▶ [EXERCISE TASK A] In the inverse kinematics text, what is the main use case for relative IK Objectives?

▶ [EXCERPT PROVIDED]
Inverse Kinematics

There are two components that need to be set up to solve inverse kinematics problems.

  • First, an IK Objective object must to be configure to define constraints on a constrained link.

  • Next, the IK Solver is set up and called to find a configuration so that the transformations satisfy the constraints specified by the objectives.

Multiple links can be constrained to different targets by creating several IK Objectives and passing these to the solver.

IK Objective

An IK Objective defines a target in Cartesian world space coordinates that you want to achieve with a link of the robot. Each IK Objective’s constraint specifies “I desire that” some local coordinates on the link should be matched to some target coordinates. These coordinates may include both position and orientation.

An objective contains:

  • A link index

  • A rotation constraint type: none, axial, fixed

  • A position constraint type: none, planar, linear, fixed

  • For non-none constraints, a local position and a target position

  • For planar and linear constraints, a direction of the plane/line

  • For non-none constraints, a target rotation

  • For axial constraints, a rotation axis

Klamp’t also supports relative IK Objectives that let you define a constraint from coordinates on one link relative to another on the same robot, but these are used less frequently. The main use case for these objectives is to perform multi-handed manipulation of a single object. Relative objectives are specified by giving:

  • an index of a destination link. (By default the destination link is -1, which means the targets are specified in the world frame.)

Usual Objective Types

Constraint type















Constrained dims





Useful for

Point feet or fingers

Grasps, flat feet

Grasping cylindrical objects

Placing objects down with unspecified position and orientation





The SimTest and RobotPose programs only support point and fixed constraint types. More exotic types must be created in code.

API summary

The core functionality is contained in the IKObjective class, but there are more convenient methods in the klampt.model.ik module. The following assume that you have first run

from klampt import IKObjective,IKSolver
from klampt.model import ik


  • obj = ik.objective(body, ref=None, local=lplist, world=wplist): creates an IKObjective that constrains some local points on body (usually a RobotModelLink) to world points. lplist is either a single 3d point or a list of 3d points. wplist taks the same format as lplist, and if it is a list of points, it needs to be of the same length.

  • obj = ik.objective(body, ref=None, R=R, t=t): creates an IKObjective that constrains a body (usually a RobotModelLink) so its frame has a fixed rotation R and translation t.

  • obj = IKObjective(): manual constructor

  • obj.setFixedPoint(link,lp,wp): creates a point constraint on the link indexed by link. lp and wp are the 3D local and world points.

  • obj.setFixedPoints(link,lplist,wplist): creates a point constraint on the link indexed by link. lplist and wplist are lists of local and world points.

  • obj.setFixedTransform(link,R,t): creates a fixed constraint on the link indexed by link so its frame has the fixed rotation R and translation t.


  • obj.num[Pos/Rot]Dims(): returns the number of positions of position / orientation constrained (0-3)

▶ [AVAILABLE RECORDS]
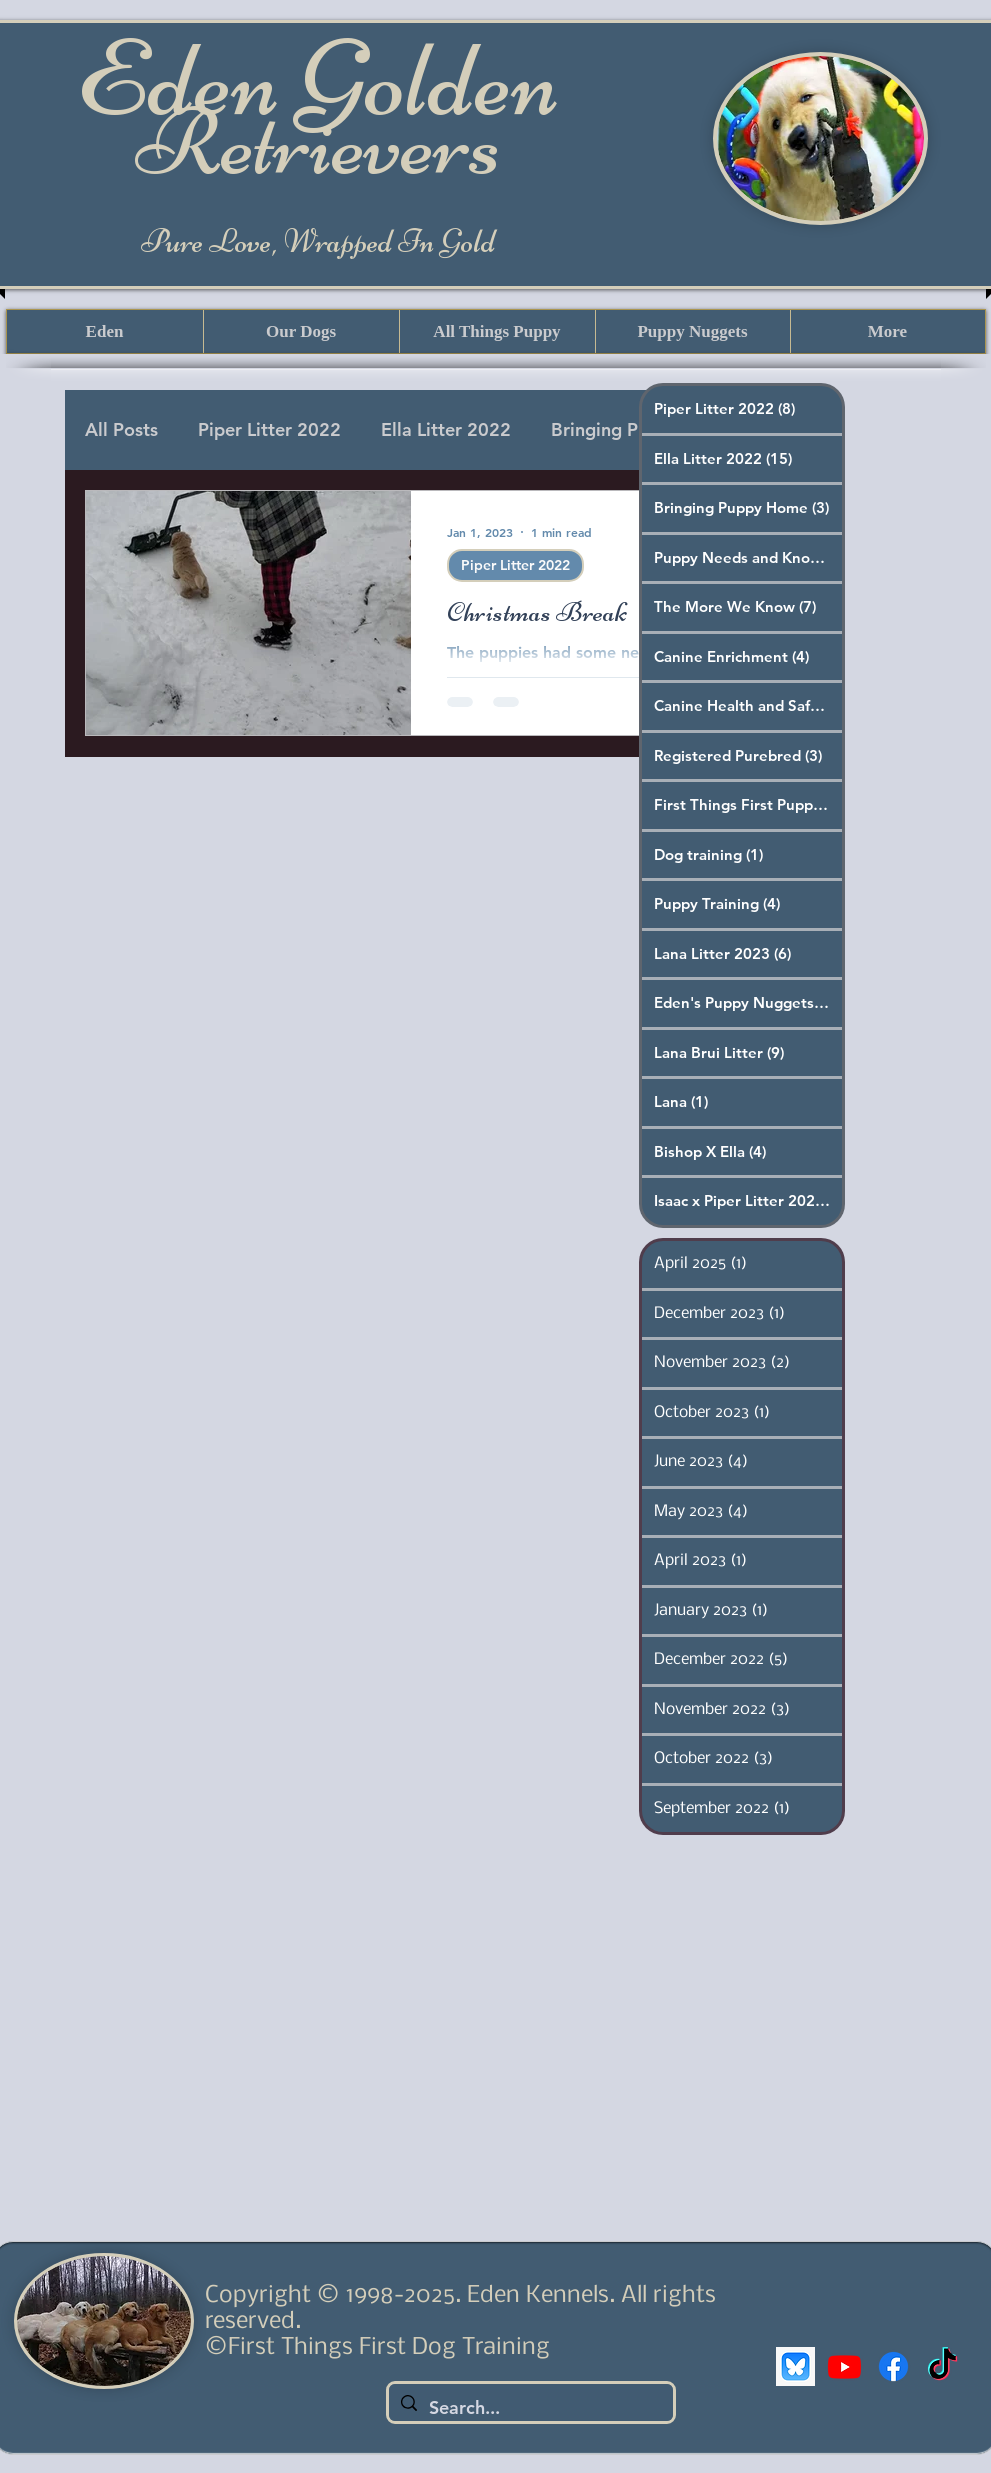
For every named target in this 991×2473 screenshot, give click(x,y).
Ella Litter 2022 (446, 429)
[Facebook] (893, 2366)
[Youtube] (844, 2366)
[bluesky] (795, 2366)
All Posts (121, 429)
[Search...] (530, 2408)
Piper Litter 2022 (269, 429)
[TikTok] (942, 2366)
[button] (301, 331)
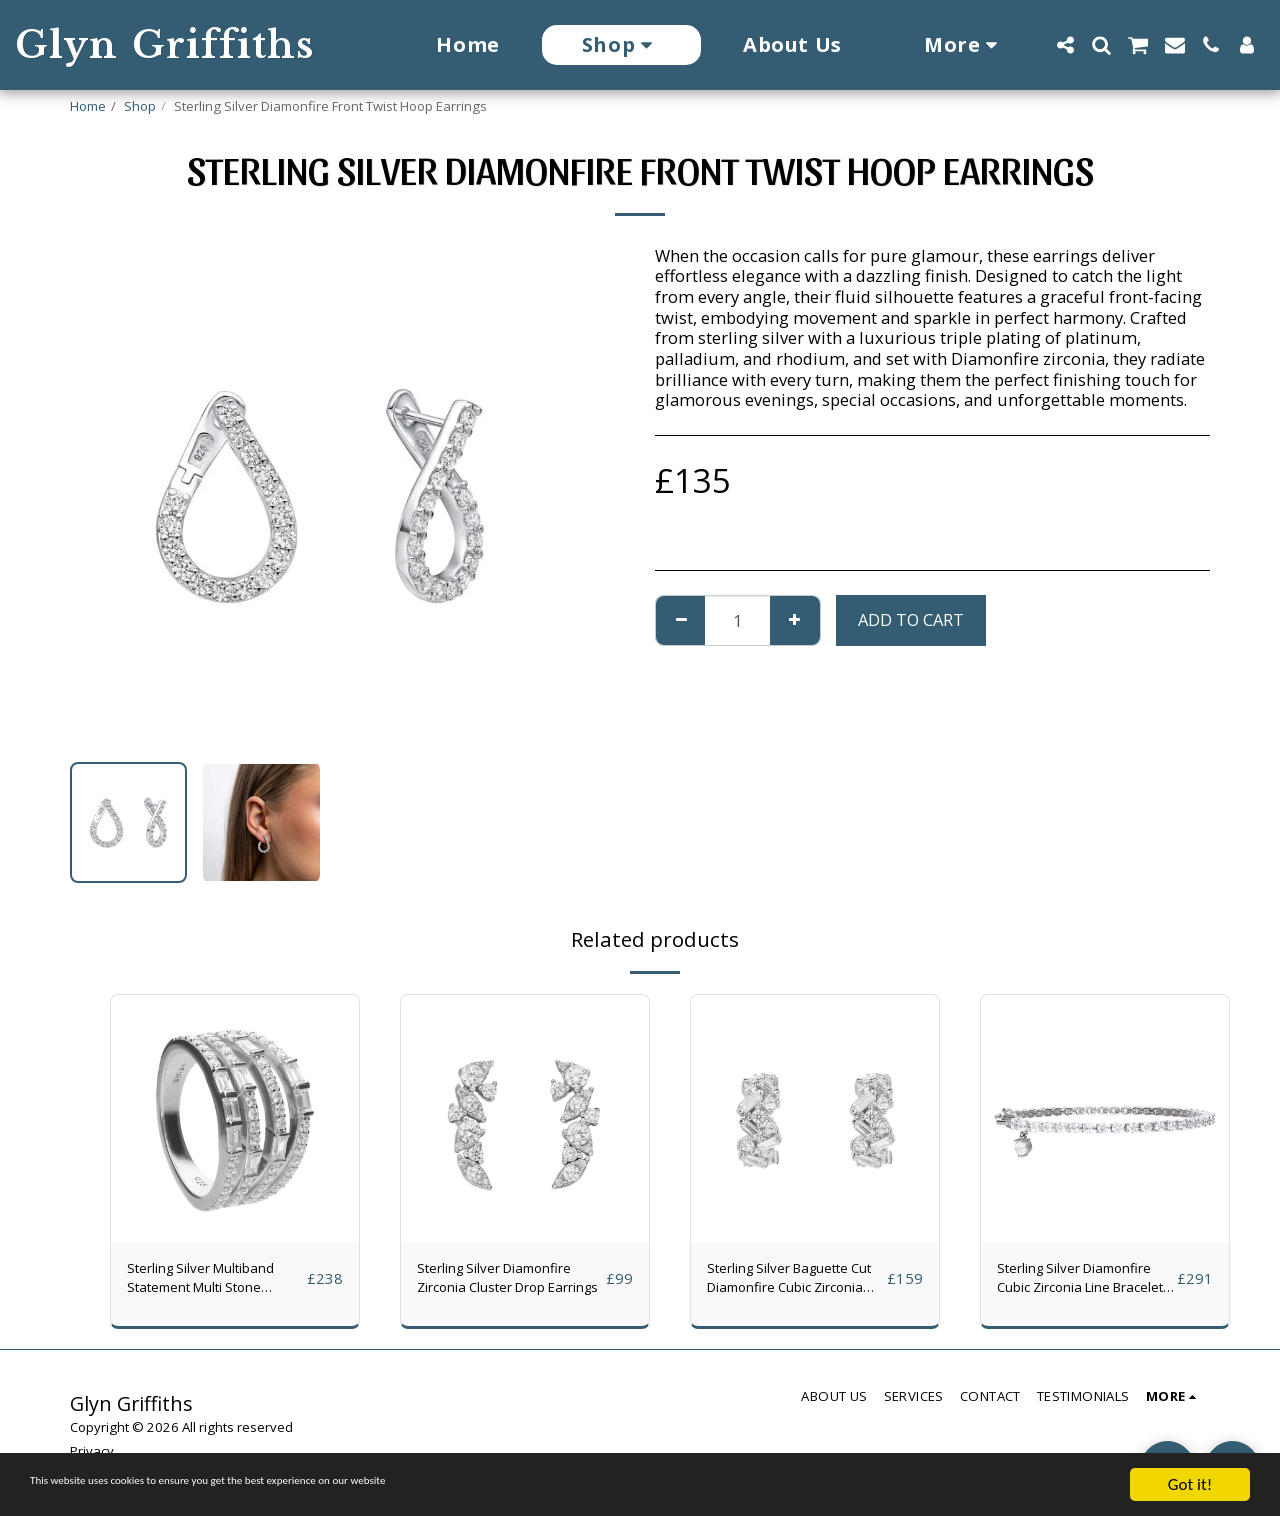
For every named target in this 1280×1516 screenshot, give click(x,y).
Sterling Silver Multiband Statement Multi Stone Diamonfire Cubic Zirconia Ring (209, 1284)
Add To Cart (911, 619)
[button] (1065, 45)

==

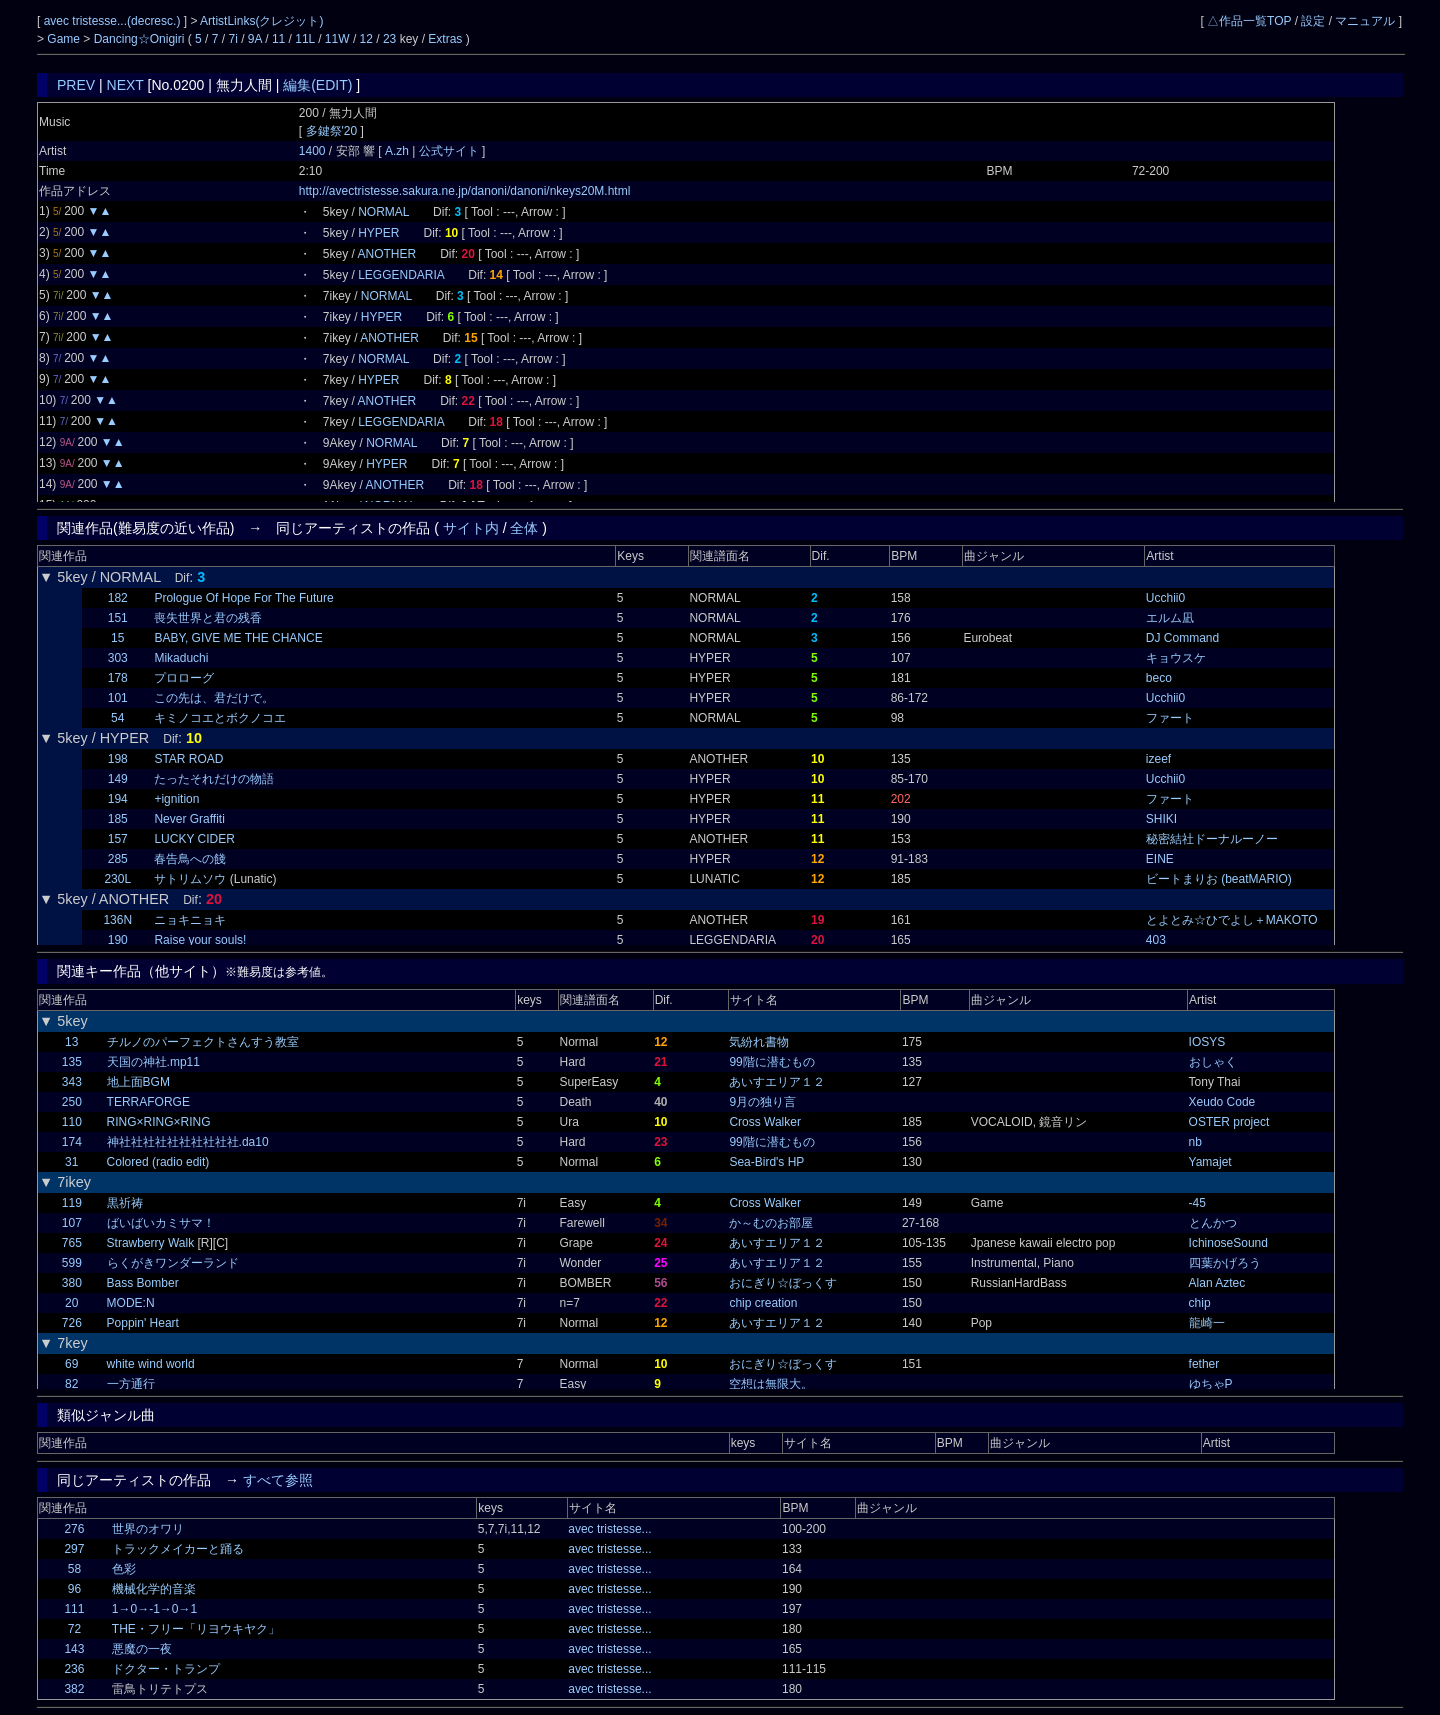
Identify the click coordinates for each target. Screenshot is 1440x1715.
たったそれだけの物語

▶ [EXERCISE TASK B] In the entries, switch "Ring" to "Bracelet" in the lines from the one with "[Facebook] (893, 2366)" through the one with "Add To Cart (911, 619)", changing nothing else. Return only those lines, and leave the pictures out.

▶ [OUTPUT A] To perform multi-handed manipulation of a single object.

▶ [OUTPUT B]
[Facebook] (893, 2366)
[Youtube] (844, 2366)
[bluesky] (795, 2366)
All Posts (121, 429)
[Search...] (530, 2408)
Piper Litter 2022 (269, 429)
[TikTok] (942, 2366)
[button] (301, 331)
For every named target in this 1280×1516 screenshot, give click(x,y).
Sterling Silver Multiband Statement Multi Stone Diamonfire Cubic Zirconia Bracelet (209, 1284)
Add To Cart (911, 619)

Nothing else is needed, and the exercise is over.